Entries taken from a collection
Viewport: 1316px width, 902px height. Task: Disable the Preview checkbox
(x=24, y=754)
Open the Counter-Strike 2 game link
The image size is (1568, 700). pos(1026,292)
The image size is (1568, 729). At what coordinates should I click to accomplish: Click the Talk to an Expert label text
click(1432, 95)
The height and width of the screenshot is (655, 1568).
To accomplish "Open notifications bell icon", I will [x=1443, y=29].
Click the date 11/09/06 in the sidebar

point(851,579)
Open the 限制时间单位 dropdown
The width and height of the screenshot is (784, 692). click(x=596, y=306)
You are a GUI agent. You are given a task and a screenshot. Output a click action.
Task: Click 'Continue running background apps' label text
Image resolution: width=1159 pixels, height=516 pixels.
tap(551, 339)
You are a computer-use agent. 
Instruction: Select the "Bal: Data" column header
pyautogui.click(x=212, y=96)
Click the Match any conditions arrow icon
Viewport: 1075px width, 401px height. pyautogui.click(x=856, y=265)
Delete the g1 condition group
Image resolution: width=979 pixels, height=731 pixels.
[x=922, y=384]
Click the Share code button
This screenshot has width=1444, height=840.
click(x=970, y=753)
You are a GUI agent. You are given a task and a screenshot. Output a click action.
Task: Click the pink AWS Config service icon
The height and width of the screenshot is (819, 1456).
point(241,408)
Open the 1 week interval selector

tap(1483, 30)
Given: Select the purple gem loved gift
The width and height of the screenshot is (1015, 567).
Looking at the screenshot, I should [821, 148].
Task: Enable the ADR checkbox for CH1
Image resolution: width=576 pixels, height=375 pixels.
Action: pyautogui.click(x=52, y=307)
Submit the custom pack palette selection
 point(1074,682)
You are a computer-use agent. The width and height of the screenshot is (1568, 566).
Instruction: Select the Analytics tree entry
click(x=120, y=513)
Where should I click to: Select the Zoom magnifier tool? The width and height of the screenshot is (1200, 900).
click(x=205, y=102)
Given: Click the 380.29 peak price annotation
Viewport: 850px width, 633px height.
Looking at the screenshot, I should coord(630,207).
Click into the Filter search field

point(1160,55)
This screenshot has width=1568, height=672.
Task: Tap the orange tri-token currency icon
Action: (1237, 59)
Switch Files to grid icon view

■ **WORK TO COMPLETE**: Line by line, set the records above down again exactly.

■ **RESPONSE TO THE EXERCISE**:
Viewport: 1316px width, 902px height. Task: Disable the Preview checkbox
(x=24, y=754)
Open the Counter-Strike 2 game link
The image size is (1568, 700). pos(1026,292)
The image size is (1568, 729). At what coordinates should I click to accomplish: Click the Talk to an Expert label text
click(1432, 95)
The height and width of the screenshot is (655, 1568).
To accomplish "Open notifications bell icon", I will [x=1443, y=29].
Click the date 11/09/06 in the sidebar

point(851,579)
Open the 限制时间单位 dropdown
The width and height of the screenshot is (784, 692). click(x=596, y=306)
You are a GUI agent. You are given a task and a screenshot. Output a click action.
Task: Click 'Continue running background apps' label text
Image resolution: width=1159 pixels, height=516 pixels.
tap(551, 339)
You are a computer-use agent. 
Instruction: Select the "Bal: Data" column header
pyautogui.click(x=212, y=96)
Click the Match any conditions arrow icon
Viewport: 1075px width, 401px height. pyautogui.click(x=856, y=265)
Delete the g1 condition group
Image resolution: width=979 pixels, height=731 pixels.
[x=922, y=384]
Click the Share code button
This screenshot has width=1444, height=840.
click(x=970, y=753)
You are a GUI agent. You are given a task and a screenshot. Output a click action.
Task: Click the pink AWS Config service icon
The height and width of the screenshot is (819, 1456).
point(241,408)
Open the 1 week interval selector

tap(1483, 30)
Given: Select the purple gem loved gift
The width and height of the screenshot is (1015, 567).
Looking at the screenshot, I should [821, 148].
Task: Enable the ADR checkbox for CH1
Image resolution: width=576 pixels, height=375 pixels.
Action: pyautogui.click(x=52, y=307)
Submit the custom pack palette selection
 point(1074,682)
You are a computer-use agent. The width and height of the screenshot is (1568, 566).
Instruction: Select the Analytics tree entry
click(x=120, y=513)
Where should I click to: Select the Zoom magnifier tool? The width and height of the screenshot is (1200, 900).
click(x=205, y=102)
Given: Click the 380.29 peak price annotation
Viewport: 850px width, 633px height.
Looking at the screenshot, I should coord(630,207).
Click into the Filter search field

point(1160,55)
This screenshot has width=1568, height=672.
Task: Tap the orange tri-token currency icon
Action: (1237, 59)
Switch Files to grid icon view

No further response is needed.